La Virtus affronta Alba al PalaCorsoni
18 Gen, 2019
Spinello Virtus

Reduce dalla sconfitta di San Miniato, la Sovrana Pulizie è pronta per tornare sul parquet del PalaCorsoni. Sabato 19 gennaio alle 21 i rossoblu ospiteranno la Witt-Acqua S.Bernardo Alba per la seconda giornata del girone di ritorno.
Con 20 punti i piemontesi occupano in solitaria la quinta posizione in classifica, e arrivano dalla vittoria casalinga contro Varese.
All’andata, sul campo della Witt, fu Alba ad imporsi per 94-72.

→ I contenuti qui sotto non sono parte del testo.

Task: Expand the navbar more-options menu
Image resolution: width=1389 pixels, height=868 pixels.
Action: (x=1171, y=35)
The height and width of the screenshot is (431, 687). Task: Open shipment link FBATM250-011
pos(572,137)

Ecco le parole dell’assistant coach Andrea Spinello in vista della prossima partita:

Partiamo dalla sfida contro San Miniato, che partita è stata?

«La partita era già proibitiva prima di partire, in più con l’assenza di Simeoli e l’influenza di Gnecchi, recuperato poi all’ultimo,non eravamo al massimo della condizione, anche a causa di qualche acciacco in settimana, e si è rivelata ancora più difficile. Non c’è stata partita, il primo quarto abbiamo retto, poi sono andati via, confermando lo status di una delle migliori squadre della categoria insieme a Firenze e Omegna».

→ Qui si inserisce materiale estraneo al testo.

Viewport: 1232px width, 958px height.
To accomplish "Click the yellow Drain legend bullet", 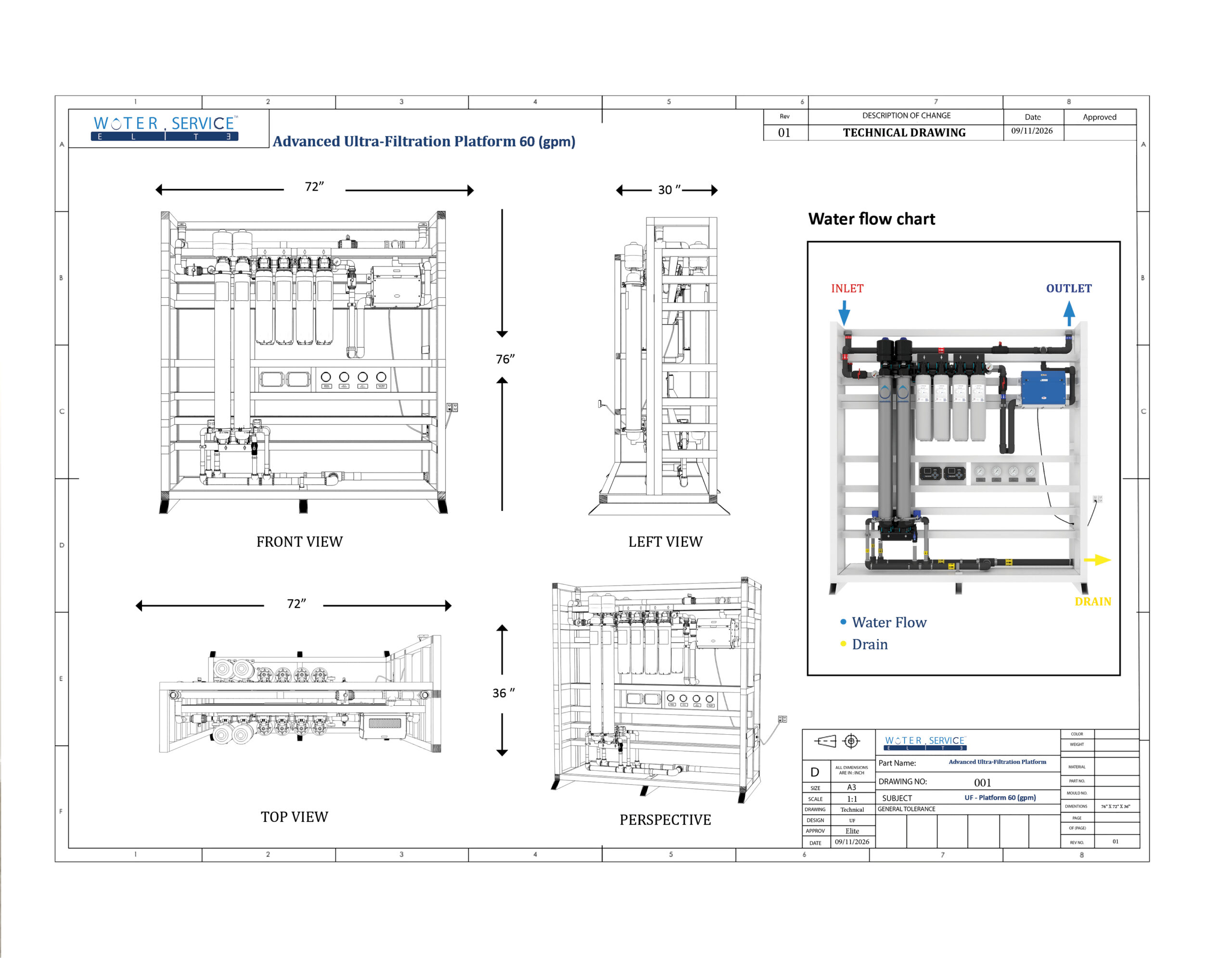I will (843, 643).
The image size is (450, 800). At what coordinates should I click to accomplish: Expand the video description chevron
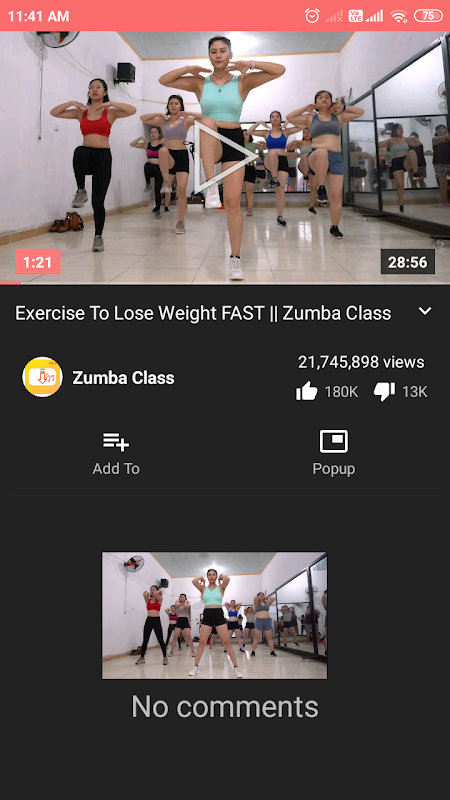point(425,311)
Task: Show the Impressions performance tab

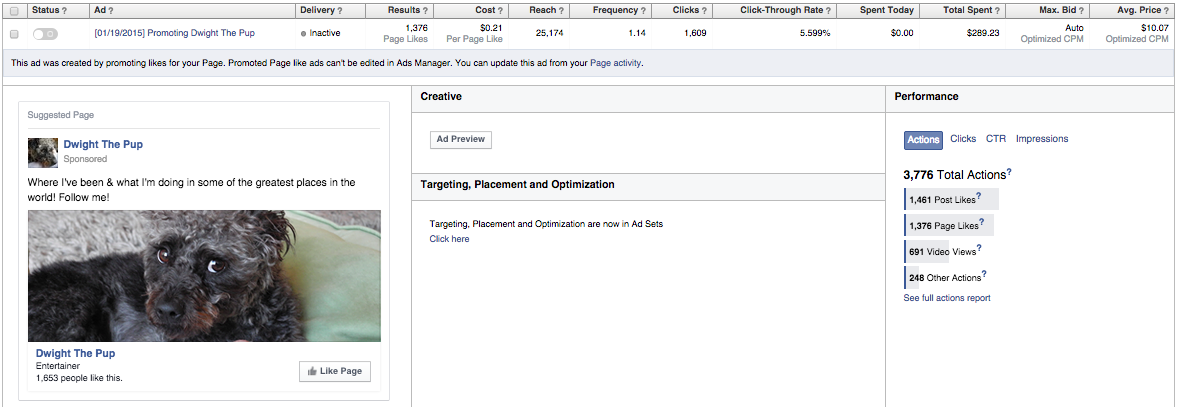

Arriva Alba, che squadra è?

«Alba è una squadra tosta, è riuscita a stare in partita quasi con tutte le prime della classe e al momento è quinta, in piena zona Playoff. Ha perso Terenzi per infortunio, ma è ben sostituito da un under, Coltro. E’ una squadre precisa nei giochi, sanno tutti dove andare, quello che fare. Hanno un playmaker d’esperienza, puro, di organizzazione come Danna, ed hanno un giocatore importante come Dell’Agnello, fratello del playmaker incontrato lo scorso anno in finale con la Pielle. Quando giocava nella Libertas era un esterno puro, mentre ora gioca da interno, un’ala grande con ottimi movimenti anche da centro che al momento è il secondo miglior realizzatore del campionato con 19.3 punti di media a partita».

Quale potrà essere la chiave della partita per provare a portare a casa 2 punti?

«Sicuramente dovremo lavorare bene contro i loro giochi, togliere le sicurezze che hanno, soprattutto a Dell’Agnello, e mettere tanta pressione nella metà campo difensiva e tanto ritmo nel nostro attacco».